Celebrities face tax liens, foreclosure or more for failing to pay federal and state levies.

By Jeff Schnepper Mar 15, 2010 10:25AM

I’d think that someone making millions of dollars would have the smarts to hire a professional to make sure their taxes were appropriately filed and paid.

 

It constantly amazes and astounds me how many of the rich and famous get in trouble because they’re either financially dumb or incredibly greedy.

Rapper Snoop Dogg was bitten hard by the IRS in February when the IRS filed a tax lien of nearly $600,000 against him. That’s twice as much as the state of California liened against him in 2009, putting the total at nearly $1 million owed in taxes. It’s a rap sheet to be proud of.

 

Former "Baywatch" star Pamela Anderson was also busted by the IRS and California when they both filed tax liens against her in December 2009.

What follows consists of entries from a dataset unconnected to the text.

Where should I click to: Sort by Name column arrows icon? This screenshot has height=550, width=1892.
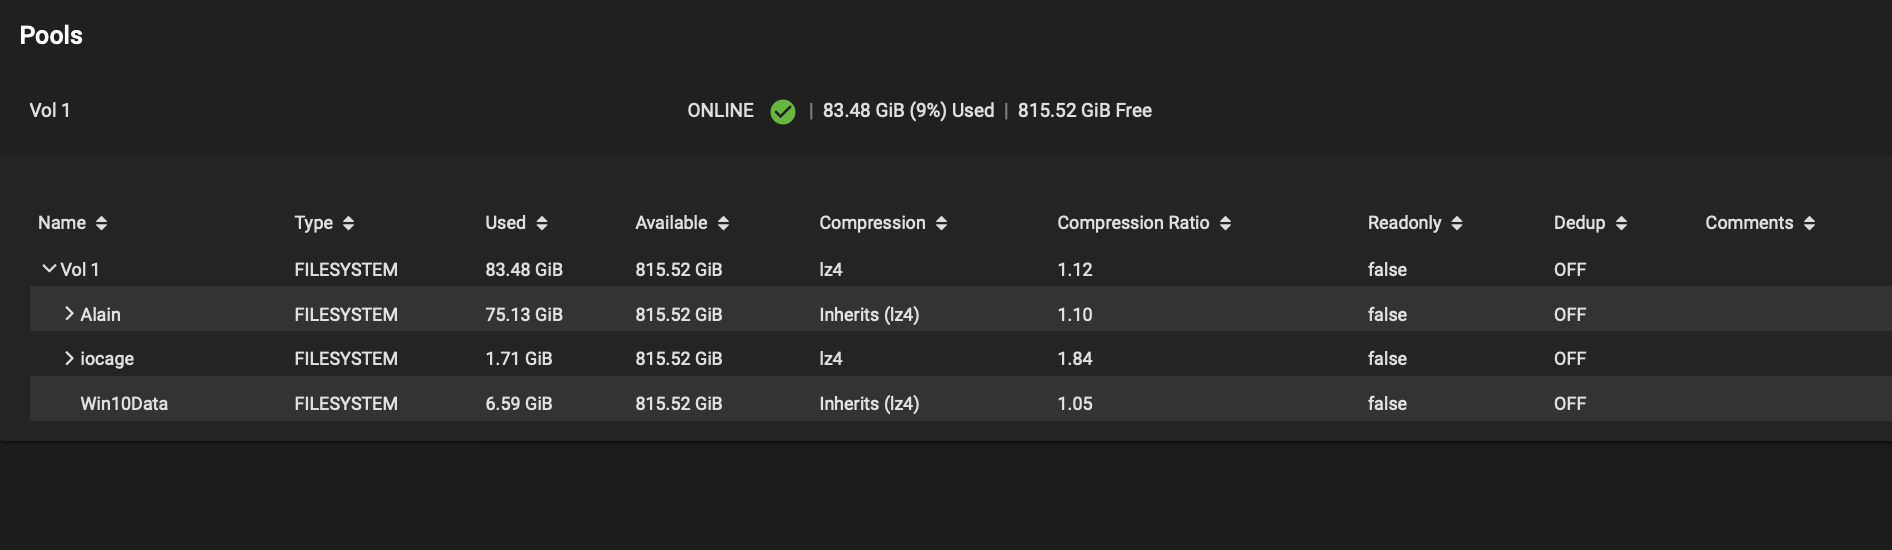tap(101, 224)
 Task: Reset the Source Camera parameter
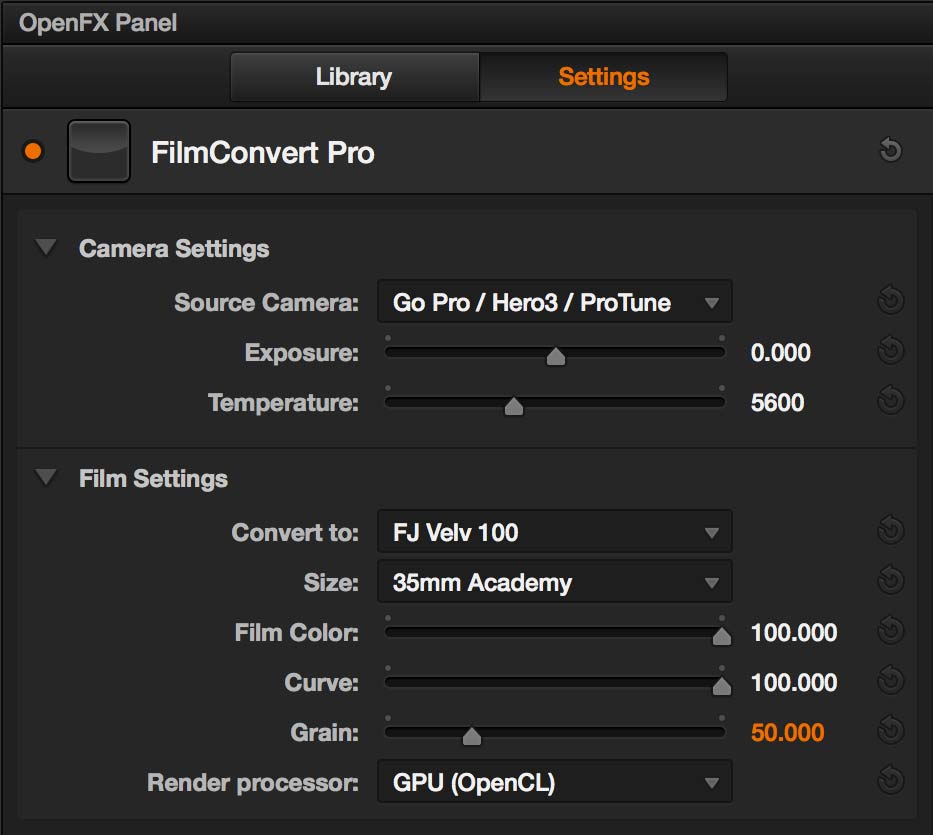891,300
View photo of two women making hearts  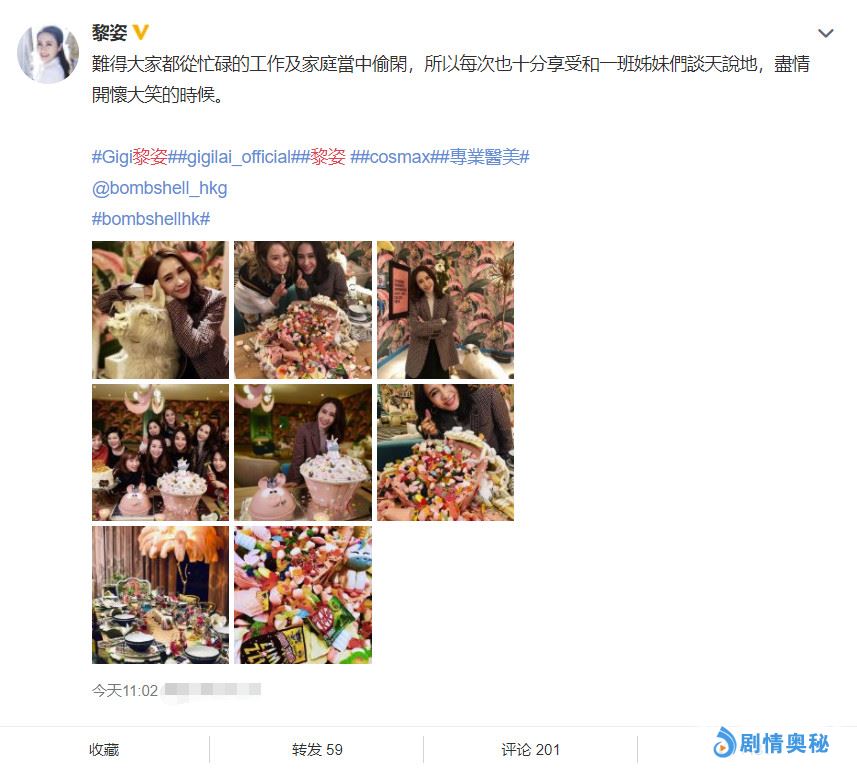coord(303,310)
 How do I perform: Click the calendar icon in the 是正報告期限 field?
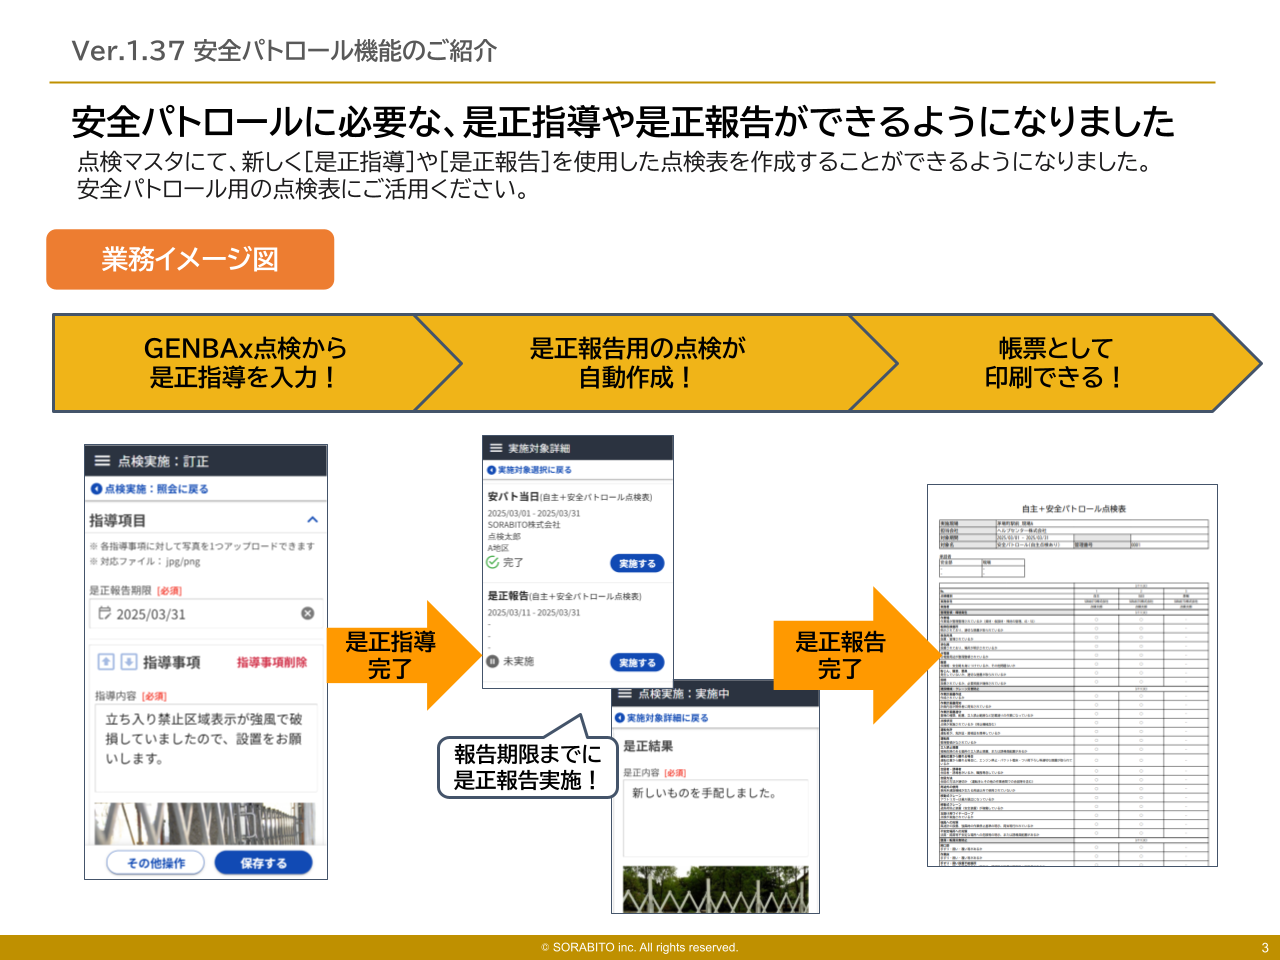(x=104, y=614)
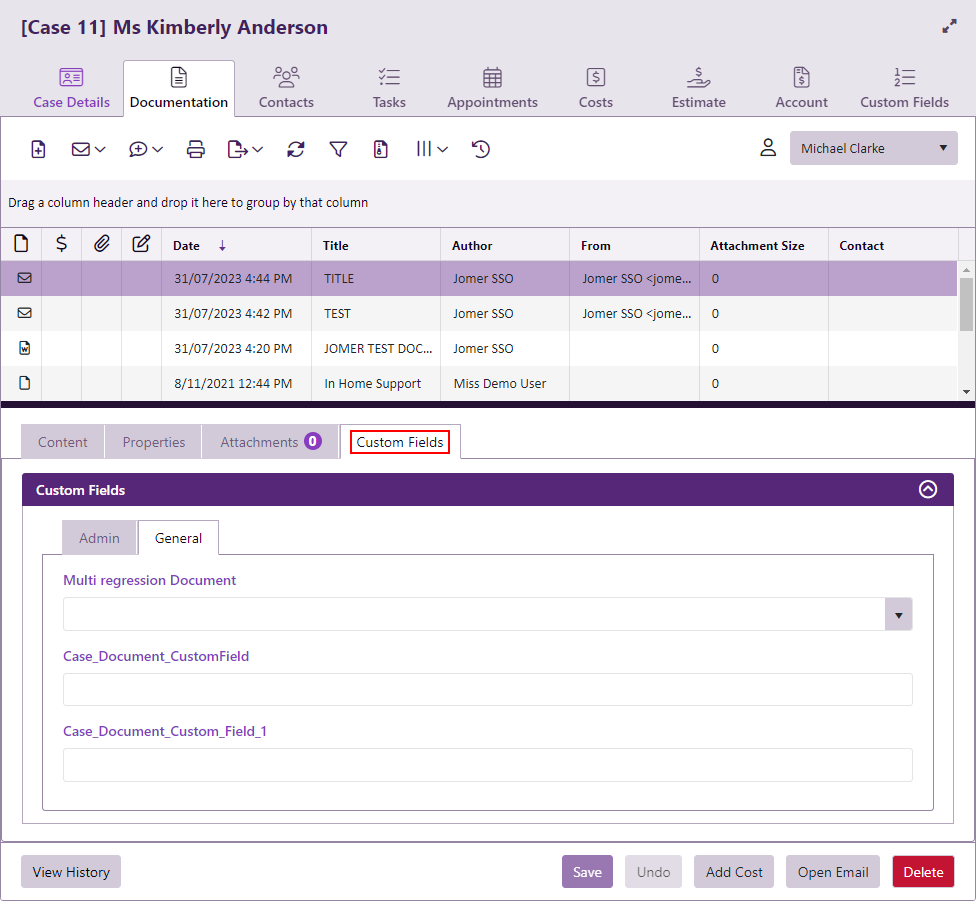Open the Attachments tab
This screenshot has width=976, height=901.
click(x=270, y=442)
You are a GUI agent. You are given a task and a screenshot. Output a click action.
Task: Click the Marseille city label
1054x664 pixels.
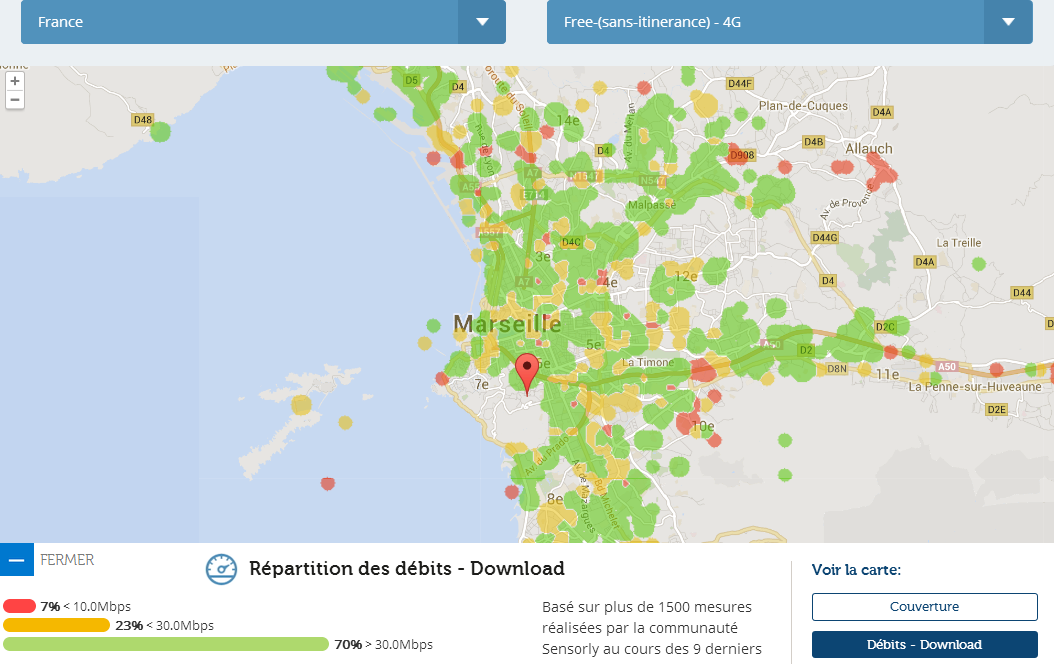point(508,324)
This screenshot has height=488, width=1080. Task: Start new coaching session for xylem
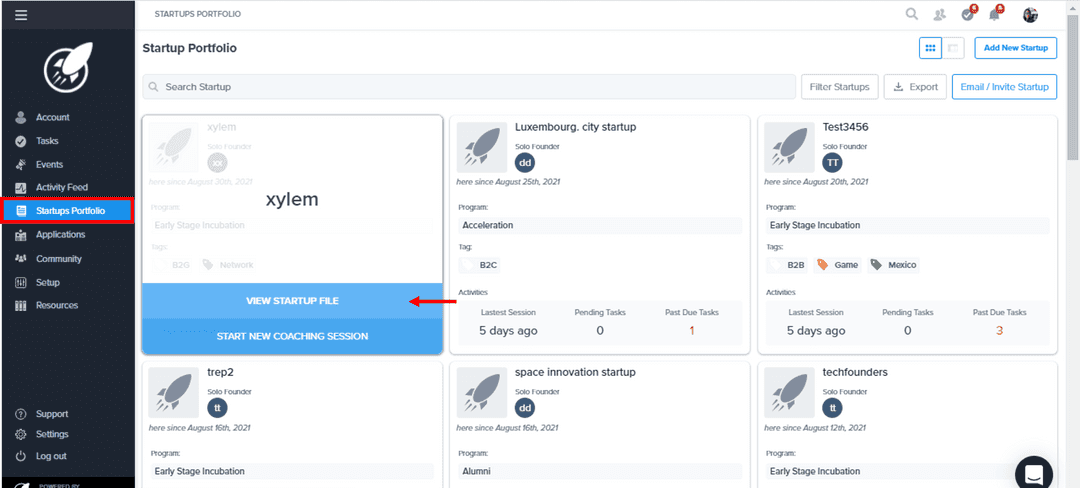point(292,336)
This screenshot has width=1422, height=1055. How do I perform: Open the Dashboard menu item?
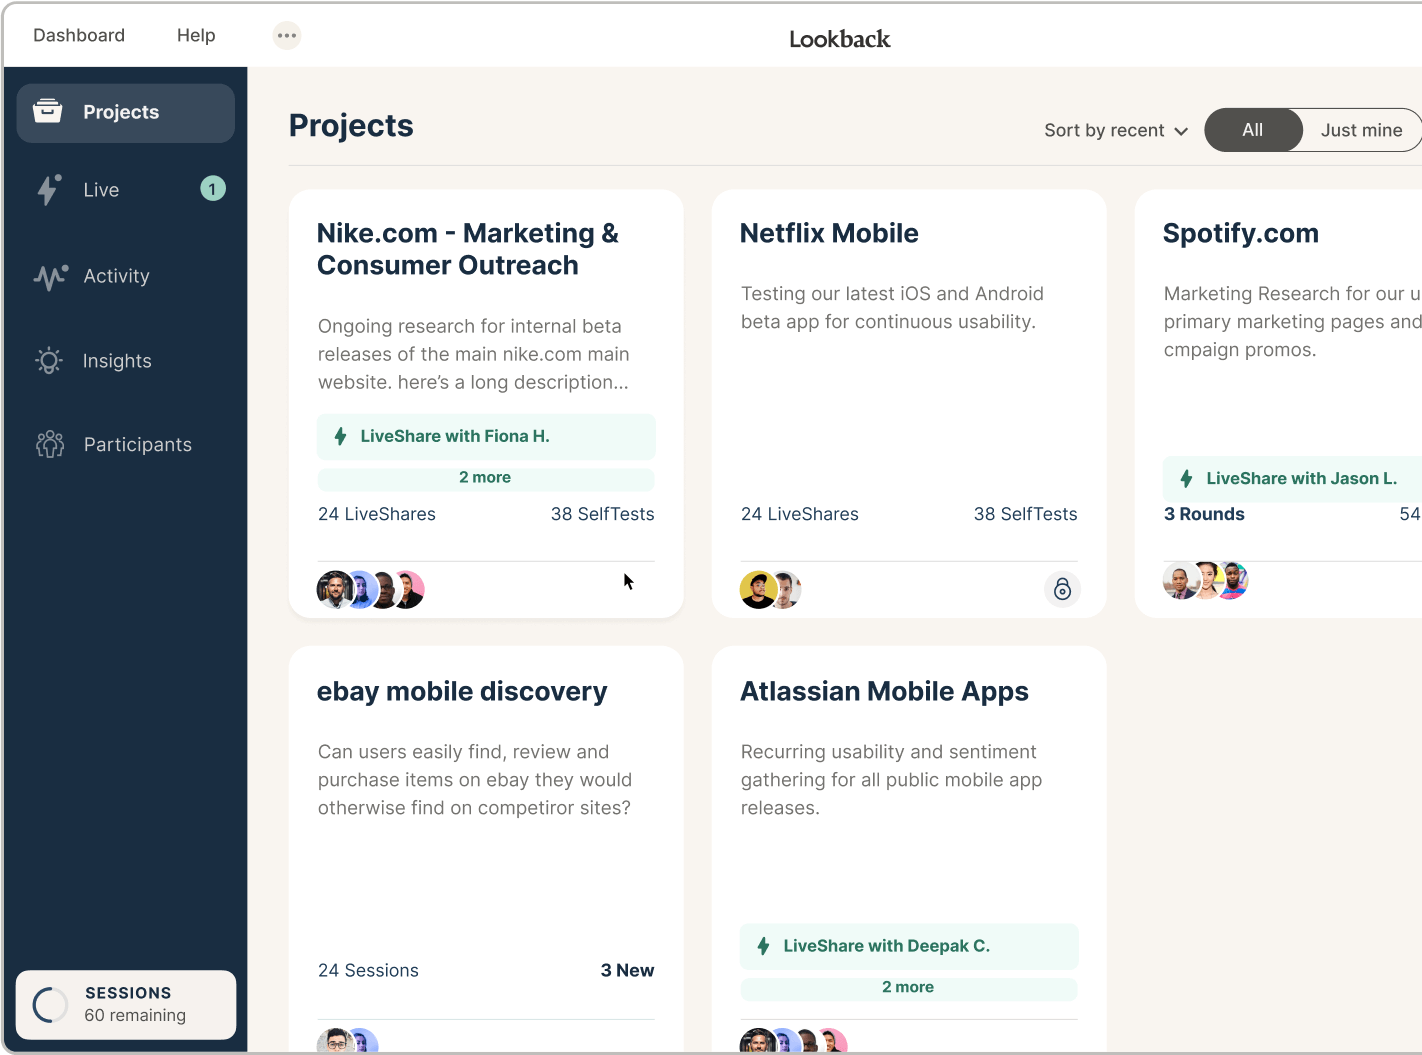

Brooke Shields and her husband were hit the following month with a $10,000 lien by the IRS.

 

Late Motown singer Marvin Gaye’s son, Marvin Gaye III, woke up in January with an $184,997 IRS lien against his assets.

 

Comedian Sinbad owes $8.15 million to the IRS, which is moving to foreclose on his home to pay the debt.

 

Nicholas Cage probably never should have left Las Vegas. In August 2009, the IRS slammed him with a $6.2 million tax lien. Cage then sued his former manager, Samuel Levin, for not paying his taxes and for poor investment decisions. In the meantime, Cage also owes $128,000 in back taxes on his Rhode Island mansion, and his Las Vegas home was foreclosed on.

 

Zsa Zsa Gabor was the lucky winner of an IRS lien in November 2009 for $118,321 in taxes not paid for 2001 and 2002. She blamed Bernard Madoff. I’m not sure I follow the connection, but I hear he’s also responsible for much of our global warming and the fact that my daughter Allison doesn’t have a job.

 

At least Zsa Zsa doesn’t face time wearing stripes behind bars. Actor Wesley Snipes is currently appealing his conviction for not filing his tax returns, and the three-year prison sentence that comes along with it.

 

That should sound a warning bell to the members of the Black-eyed Peas, who filed suit against their manager in December 2009 for failing to file their tax returns for years.

 

I guess they all tried to do the right thing and pay their income taxes with a smile. But the silly, intransigent IRS still wants a check.